Alas, the cheers that broke out among a well-heeled Republican audience last week at the mention of Texas Gov. Rick Perry's execution of 234 convicts at a recent GOP presidential debate were all too real. Such is their anger and alienation that they'd gladly drag us back to the 19th century, when public hangings competed with traveling Wild West shows as popular entertainment.
Granted, these "debates" are basically TV game shows, with celebrity hosts and contestants competing for audience approval. Repenting of his early career as a Democrat, Perry has reinvented himself as the embodiment of the perennially embattled religio-political cult I call "Texanism."
Texanism is basically the John Birch Society in a cowboy hat. Oh, and don't forget the six-gun. Perry's almost surely apocryphal tale (there were no witnesses) of shooting a coyote while jogging during an election campaign was calculated to enhance his image of manly self-reliance.
Now, where I come from, bragging about something like that -- as Perry's taken to doing on the campaign trail -- would be an embarrassment. But then that ain't the metaphysical realm Perry calls "the state uh Texas," which has little to do with the actual state he governs, but everything to do with Texanism.
Maybe the best definition appeared in a 1954 letter from President Dwight Eisenhower to his ultra-conservative brother Edgar.

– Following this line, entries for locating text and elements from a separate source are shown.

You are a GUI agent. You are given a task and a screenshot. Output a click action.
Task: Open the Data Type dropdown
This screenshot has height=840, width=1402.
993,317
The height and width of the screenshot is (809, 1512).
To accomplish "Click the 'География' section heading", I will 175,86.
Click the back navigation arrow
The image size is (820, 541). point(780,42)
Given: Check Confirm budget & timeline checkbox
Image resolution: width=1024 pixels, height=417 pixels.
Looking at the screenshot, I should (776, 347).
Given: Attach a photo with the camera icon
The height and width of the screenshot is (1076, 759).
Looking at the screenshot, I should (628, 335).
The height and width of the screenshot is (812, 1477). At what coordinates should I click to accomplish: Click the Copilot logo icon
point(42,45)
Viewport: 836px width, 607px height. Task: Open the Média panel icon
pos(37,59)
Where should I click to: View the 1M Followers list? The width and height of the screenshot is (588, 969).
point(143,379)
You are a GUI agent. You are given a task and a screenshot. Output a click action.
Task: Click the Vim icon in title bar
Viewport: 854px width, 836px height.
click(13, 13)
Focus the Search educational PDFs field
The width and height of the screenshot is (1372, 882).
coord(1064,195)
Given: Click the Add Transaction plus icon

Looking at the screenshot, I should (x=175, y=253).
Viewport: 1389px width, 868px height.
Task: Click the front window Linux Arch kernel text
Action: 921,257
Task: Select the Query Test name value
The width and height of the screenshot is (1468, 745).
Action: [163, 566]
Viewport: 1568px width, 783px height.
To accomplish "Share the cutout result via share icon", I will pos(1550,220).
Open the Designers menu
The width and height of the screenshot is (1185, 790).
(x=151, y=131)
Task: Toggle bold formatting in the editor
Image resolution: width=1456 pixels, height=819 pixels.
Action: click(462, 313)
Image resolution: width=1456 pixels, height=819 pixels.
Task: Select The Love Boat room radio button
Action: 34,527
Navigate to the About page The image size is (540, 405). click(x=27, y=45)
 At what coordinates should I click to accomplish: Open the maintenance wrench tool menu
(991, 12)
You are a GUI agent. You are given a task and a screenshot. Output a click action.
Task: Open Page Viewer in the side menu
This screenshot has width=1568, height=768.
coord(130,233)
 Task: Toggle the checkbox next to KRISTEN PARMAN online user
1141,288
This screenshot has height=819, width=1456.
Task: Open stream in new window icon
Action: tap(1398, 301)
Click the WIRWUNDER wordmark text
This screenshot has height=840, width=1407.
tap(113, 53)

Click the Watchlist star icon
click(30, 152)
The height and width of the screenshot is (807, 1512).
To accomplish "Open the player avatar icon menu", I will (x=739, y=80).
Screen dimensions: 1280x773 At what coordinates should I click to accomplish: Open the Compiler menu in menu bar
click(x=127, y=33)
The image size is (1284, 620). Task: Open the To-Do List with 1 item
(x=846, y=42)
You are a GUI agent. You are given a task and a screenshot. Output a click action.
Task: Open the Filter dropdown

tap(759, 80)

"Should any political party attempt to abolish social security, unemployment insurance, and eliminate labor laws and farm programs," Ike wrote, "you would not hear of that party again in our political history. There is a tiny splinter group, of course, that believes you can do these things. Among them are H. L. Hunt (you possibly know his background), a few other Texas oil millionaires, and an occasional politician or business man from other areas. Their number is negligible and they are stupid."
H.L. Hunt got rich essentially for the same reason Saudi Arabia did. He won a massive East Texas oil field in a poker game. By the time Ike wrote his brother, Hunt was one of the richest men on earth, a world-class skinflint and a far-right crackpot who reviled the New Deal and saw communists behind every tree.
By the time John F. Kennedy made his fateful visit to Dallas in November 1963, Texanists were circulating handbills accusing the president of giving "support and encouragement to ... Communist inspired racial riots," and consistently appointing "anti-Christians to public office."
Sounds familiar, no? It's always race and religion with these jokers; tycoon economics and Deep South authoritarianism.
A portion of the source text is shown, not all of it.